"Grande Sertão: Veredas", de Guimarães Rosa, é publicado

Clássico da literatura brasileira, o romance evidencia a violência estrutural que marca a formação do país

Por
Alice Elias
Data de Publicação

"Grande Sertão: Veredas", de Guimarães Rosa, é publicado
Segundo Yudith Rosenbaum, "é um livro de tirar o fôlego pela criatividade e densidade ao narrar uma aventura existencial, psicanalítica, metafísica e sociopolítica sem igual na literatura brasileira". (Arte: Alice Elias)

 

Em 1956, João Guimarães Rosa publicou Grande Sertão: Veredas, obra clássica da literatura brasileira. A partir do cenário histórico do jaguncismo no sertão brasileiro, em meio às mudanças da modernização, o romance entrelaça temas importantes como amor e guerra, ao mesmo tempo em que evidencia a violência estrutural e a desigualdade social que marcam a formação do país.

Riobaldo, o narrador em primeira pessoa, centraliza a narrativa por meio da rememoração em um longo monólogo ininterrupto, ao contar sua história a um doutor da cidade que não se manifesta diretamente. “Pela palavra dita ao outro, Riobaldo deseja entender o sentido de sua travessia, desde a paixão que sentiu na pré-adolescência pelo amigo Reinaldo (que será mais tarde o jagunço Diadorim, guerreando ao lado de Riobaldo), até os atos que o levaram à chefia do bando do líder Joca Ramiro, pai de seu amado”, explica Yudith Rosenbaum, professora de Literatura Brasileira na Faculdade de Filosofia, Letras e Ciências Humanas (FFLCH) da USP.

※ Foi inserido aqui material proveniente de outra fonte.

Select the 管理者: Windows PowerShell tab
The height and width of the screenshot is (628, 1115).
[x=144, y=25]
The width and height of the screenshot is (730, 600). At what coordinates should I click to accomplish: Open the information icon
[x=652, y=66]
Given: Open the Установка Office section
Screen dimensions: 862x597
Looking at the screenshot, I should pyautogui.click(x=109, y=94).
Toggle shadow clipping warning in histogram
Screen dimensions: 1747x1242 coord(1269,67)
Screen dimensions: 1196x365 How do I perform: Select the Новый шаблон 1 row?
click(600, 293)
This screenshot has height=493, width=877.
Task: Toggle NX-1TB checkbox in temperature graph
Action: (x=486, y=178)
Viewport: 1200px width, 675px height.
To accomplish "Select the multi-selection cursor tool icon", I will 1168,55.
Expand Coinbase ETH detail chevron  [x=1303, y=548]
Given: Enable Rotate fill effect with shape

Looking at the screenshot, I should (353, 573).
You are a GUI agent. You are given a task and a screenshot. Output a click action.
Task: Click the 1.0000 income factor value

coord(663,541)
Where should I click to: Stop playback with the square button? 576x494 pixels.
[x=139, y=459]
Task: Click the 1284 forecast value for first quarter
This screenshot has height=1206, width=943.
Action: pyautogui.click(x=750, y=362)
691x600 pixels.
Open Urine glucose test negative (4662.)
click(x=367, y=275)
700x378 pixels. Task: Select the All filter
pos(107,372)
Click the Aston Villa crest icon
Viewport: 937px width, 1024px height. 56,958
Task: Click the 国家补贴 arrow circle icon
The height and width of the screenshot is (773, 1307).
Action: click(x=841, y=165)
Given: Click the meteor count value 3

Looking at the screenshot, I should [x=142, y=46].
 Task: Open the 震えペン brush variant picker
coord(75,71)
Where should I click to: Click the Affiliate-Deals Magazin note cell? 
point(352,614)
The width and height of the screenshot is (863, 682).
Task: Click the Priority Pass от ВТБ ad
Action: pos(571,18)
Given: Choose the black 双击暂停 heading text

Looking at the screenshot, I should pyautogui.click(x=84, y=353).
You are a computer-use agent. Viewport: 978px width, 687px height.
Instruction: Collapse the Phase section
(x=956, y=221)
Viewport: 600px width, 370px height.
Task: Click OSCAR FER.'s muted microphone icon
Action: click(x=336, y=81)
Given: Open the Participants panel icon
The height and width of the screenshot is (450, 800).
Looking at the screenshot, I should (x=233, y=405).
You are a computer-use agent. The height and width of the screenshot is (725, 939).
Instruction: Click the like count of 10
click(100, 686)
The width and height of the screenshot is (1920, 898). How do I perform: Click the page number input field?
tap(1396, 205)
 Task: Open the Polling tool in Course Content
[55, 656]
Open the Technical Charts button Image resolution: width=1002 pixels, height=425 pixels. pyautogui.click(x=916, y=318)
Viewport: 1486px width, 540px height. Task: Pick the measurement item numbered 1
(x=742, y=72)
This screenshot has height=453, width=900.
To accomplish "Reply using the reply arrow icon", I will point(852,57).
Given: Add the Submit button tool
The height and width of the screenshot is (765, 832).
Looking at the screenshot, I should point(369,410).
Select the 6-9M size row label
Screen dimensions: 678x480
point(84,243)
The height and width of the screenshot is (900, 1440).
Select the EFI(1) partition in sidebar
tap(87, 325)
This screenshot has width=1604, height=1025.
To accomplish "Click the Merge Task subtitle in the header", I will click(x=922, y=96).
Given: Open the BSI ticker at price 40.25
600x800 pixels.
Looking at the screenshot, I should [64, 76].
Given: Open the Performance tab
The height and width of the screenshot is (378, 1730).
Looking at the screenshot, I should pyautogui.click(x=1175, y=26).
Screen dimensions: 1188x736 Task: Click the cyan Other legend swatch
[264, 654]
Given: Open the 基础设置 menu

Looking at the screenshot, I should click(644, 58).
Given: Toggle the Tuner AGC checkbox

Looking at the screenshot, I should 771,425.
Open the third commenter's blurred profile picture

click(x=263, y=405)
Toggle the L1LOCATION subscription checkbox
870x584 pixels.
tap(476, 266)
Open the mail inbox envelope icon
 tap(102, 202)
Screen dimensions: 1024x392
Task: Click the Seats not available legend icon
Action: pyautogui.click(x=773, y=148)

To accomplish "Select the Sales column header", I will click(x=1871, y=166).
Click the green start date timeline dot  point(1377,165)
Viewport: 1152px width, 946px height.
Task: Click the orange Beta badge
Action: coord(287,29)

À parte do enredo criativo e denso, a obra se destaca pela singularidade da escrita de Guimarães Rosa, que fez uso de potencialidades do português e de línguas estrangeiras para atingir um estilo particular – repleto de neologismos, arcaísmos, estrangeirismos, aglutinações e novas construções linguísticas. Segundo a entrevista que Guimarães concedeu a Günter Lorenz, seu método de escrita “implica na utilização de cada palavra como se ela tivesse acabado de nascer, para limpá-la das impurezas da linguagem cotidiana e reduzi-las a seu sentido original”.

Confira abaixo a entrevista com a professora Yudith, sobre o romance de “gigante importância para a literatura, sobretudo brasileira”.

Serviço de Comunicação Social: Qual a importância de Grande Sertão: Veredas  para a Literatura? Em linhas gerais, quais as temáticas abordadas pela obra?

Yudith Rosenbaum: A importância de Grande Sertão: Veredas para a literatura, sobretudo brasileira (mas não só), é gigante. O único romance de Guimarães Rosa entrelaça os temas do amor e da guerra, tendo como pano de fundo histórico o jaguncismo no sertão do Brasil em meio às mudanças trazidas pela modernização. É possível ler a obra pensando na própria formação do país, sua violência estrutural em função da desigualdade social que marca nossa história.

A luta entre jagunços e forças do governo, a partir de um momento do enredo, torna-se uma guerra interna entre dois bandos jagunços que passam a ser inimigos entre si em função de uma traição. Mas, o que centraliza a narrativa é a rememoração, em primeira pessoa, do narrador Riobaldo, chefe jagunço aposentado e semiletrado, que conta sua história a um doutor da cidade (seria esse visitante um analista anotando as falas da personagem? Um alter ego do escritor mineiro? Ou o próprio leitor?). O interlocutor urbano hiper letrado não aparece em nenhum momento pelo discurso direto, sabendo-se dele apenas pelas reações de quem narra. O diálogo acaba sendo um longo monólogo do protagonista, um fluxo fluvial ininterrupto, tendo o grande rio São Francisco e suas veredas como espaço geográfico e psicológico fundamental (“O São Francisco partiu minha vida em duas partes”, diz o narrador).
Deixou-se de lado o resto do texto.